» **YOUR TASK**: All that is wanted is an exact copy of the line containing "Task: Click the green CANALE vertical label" and the lines after it, through the end of the records.

» **DATA PROVIDED**:
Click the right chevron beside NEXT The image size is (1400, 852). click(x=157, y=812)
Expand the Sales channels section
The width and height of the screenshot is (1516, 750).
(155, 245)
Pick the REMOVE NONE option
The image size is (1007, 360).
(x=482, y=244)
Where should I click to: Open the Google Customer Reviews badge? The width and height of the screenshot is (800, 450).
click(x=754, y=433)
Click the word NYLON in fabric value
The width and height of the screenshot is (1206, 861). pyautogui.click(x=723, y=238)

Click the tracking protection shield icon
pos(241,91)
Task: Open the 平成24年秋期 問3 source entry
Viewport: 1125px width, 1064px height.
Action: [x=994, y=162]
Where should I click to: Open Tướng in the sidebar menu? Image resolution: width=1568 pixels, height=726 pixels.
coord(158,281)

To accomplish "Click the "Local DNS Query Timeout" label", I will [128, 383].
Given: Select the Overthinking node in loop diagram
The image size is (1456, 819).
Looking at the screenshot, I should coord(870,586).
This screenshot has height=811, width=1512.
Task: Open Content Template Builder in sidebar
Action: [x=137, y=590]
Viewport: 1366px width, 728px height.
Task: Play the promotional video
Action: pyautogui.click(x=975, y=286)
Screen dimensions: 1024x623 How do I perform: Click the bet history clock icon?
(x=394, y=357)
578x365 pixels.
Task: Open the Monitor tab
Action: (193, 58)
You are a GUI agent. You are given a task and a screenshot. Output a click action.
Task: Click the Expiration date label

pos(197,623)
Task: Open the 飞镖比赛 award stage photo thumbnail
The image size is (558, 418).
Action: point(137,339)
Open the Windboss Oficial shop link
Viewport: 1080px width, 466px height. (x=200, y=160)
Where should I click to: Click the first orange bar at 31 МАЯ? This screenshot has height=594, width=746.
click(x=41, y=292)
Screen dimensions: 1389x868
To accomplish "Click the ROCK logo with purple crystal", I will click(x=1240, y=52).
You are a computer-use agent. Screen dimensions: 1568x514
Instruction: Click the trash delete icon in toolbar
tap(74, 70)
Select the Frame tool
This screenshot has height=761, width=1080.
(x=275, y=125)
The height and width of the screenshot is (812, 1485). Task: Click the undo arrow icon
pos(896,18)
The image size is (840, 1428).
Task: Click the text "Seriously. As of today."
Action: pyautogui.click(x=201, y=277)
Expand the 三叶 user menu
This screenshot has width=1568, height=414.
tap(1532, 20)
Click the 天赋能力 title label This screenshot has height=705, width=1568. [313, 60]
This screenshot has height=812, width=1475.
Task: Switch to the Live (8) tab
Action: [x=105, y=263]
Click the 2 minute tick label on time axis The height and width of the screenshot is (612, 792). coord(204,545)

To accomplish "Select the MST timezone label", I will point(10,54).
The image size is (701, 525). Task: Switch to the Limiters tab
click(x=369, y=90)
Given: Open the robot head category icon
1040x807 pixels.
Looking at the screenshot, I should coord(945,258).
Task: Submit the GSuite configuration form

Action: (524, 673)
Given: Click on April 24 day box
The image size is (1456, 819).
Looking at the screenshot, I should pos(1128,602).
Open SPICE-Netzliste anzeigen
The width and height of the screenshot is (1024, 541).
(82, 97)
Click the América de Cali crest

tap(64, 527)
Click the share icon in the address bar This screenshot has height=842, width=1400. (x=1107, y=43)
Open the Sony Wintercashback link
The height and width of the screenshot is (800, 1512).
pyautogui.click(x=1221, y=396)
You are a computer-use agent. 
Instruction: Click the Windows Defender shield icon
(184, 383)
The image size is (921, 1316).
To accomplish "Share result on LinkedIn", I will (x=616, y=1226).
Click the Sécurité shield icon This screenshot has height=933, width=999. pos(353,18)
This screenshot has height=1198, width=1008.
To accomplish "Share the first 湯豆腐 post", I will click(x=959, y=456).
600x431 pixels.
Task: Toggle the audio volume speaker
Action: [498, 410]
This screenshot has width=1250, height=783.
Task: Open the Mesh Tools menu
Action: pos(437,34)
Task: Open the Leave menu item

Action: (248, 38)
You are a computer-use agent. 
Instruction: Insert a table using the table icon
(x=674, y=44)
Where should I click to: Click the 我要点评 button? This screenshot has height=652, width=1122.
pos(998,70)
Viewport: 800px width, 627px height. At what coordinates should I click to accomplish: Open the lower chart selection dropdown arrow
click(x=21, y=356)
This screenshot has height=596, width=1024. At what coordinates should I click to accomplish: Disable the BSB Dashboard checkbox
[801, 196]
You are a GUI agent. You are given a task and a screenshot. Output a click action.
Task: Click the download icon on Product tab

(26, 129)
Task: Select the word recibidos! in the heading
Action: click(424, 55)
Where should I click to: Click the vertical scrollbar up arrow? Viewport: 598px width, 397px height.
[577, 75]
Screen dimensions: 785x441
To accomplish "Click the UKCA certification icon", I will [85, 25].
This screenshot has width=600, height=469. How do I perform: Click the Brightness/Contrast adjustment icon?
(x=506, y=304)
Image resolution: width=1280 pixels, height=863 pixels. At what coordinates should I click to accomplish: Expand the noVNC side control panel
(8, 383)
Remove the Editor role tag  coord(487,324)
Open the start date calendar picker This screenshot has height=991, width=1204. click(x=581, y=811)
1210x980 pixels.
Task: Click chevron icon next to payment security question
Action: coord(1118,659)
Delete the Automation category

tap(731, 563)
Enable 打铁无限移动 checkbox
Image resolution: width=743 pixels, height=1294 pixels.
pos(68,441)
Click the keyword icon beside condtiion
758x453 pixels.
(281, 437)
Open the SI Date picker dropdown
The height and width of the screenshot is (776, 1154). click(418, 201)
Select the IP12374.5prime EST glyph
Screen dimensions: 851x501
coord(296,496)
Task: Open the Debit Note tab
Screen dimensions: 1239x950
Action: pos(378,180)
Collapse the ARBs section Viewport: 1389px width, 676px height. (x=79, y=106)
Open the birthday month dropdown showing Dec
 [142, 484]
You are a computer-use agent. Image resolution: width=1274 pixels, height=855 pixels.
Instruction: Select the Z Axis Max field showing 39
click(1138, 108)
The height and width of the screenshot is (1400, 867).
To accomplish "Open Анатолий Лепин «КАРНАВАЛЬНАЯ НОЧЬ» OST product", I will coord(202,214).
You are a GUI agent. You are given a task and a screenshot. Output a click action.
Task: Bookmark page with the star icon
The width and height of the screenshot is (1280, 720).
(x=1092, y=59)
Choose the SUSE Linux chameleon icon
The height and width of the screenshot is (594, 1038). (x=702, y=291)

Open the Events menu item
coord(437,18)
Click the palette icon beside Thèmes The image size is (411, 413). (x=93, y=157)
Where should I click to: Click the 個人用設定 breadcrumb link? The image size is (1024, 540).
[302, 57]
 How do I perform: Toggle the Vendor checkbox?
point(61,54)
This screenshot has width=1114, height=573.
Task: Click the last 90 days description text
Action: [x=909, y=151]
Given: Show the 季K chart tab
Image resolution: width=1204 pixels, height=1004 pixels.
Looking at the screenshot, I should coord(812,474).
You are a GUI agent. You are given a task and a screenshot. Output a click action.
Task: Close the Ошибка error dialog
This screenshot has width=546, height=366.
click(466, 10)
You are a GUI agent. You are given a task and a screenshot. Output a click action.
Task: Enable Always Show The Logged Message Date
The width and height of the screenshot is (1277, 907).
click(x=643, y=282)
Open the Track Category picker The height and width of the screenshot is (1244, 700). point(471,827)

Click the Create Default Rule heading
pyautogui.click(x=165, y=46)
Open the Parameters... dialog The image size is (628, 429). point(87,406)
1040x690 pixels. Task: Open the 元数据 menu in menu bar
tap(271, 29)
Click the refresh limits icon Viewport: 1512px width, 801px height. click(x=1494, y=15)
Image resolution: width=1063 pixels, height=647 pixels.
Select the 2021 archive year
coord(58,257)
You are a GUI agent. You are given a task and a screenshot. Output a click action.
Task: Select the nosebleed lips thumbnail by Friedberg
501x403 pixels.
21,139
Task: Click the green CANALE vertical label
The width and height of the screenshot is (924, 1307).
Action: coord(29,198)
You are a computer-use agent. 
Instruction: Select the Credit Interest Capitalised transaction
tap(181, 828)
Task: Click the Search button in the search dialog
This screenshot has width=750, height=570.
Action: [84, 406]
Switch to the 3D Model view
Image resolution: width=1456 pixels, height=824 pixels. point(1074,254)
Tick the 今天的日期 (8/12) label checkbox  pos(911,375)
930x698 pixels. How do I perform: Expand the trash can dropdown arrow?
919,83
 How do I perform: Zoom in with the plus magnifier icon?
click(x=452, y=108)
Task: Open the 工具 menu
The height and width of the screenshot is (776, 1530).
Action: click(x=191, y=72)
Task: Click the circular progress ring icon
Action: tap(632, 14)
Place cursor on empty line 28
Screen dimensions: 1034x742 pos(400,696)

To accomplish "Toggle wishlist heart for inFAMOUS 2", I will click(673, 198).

» **FINISHED EXERCISE**:
Task: Click the green CANALE vertical label
The width and height of the screenshot is (924, 1307).
Action: coord(29,198)
You are a computer-use agent. 
Instruction: Select the Credit Interest Capitalised transaction
tap(181, 828)
Task: Click the Search button in the search dialog
This screenshot has width=750, height=570.
Action: [84, 406]
Switch to the 3D Model view
Image resolution: width=1456 pixels, height=824 pixels. point(1074,254)
Tick the 今天的日期 (8/12) label checkbox  pos(911,375)
930x698 pixels. How do I perform: Expand the trash can dropdown arrow?
919,83
 How do I perform: Zoom in with the plus magnifier icon?
click(x=452, y=108)
Task: Open the 工具 menu
The height and width of the screenshot is (776, 1530).
Action: click(x=191, y=72)
Task: Click the circular progress ring icon
Action: tap(632, 14)
Place cursor on empty line 28
Screen dimensions: 1034x742 pos(400,696)

To accomplish "Toggle wishlist heart for inFAMOUS 2", I will click(673, 198).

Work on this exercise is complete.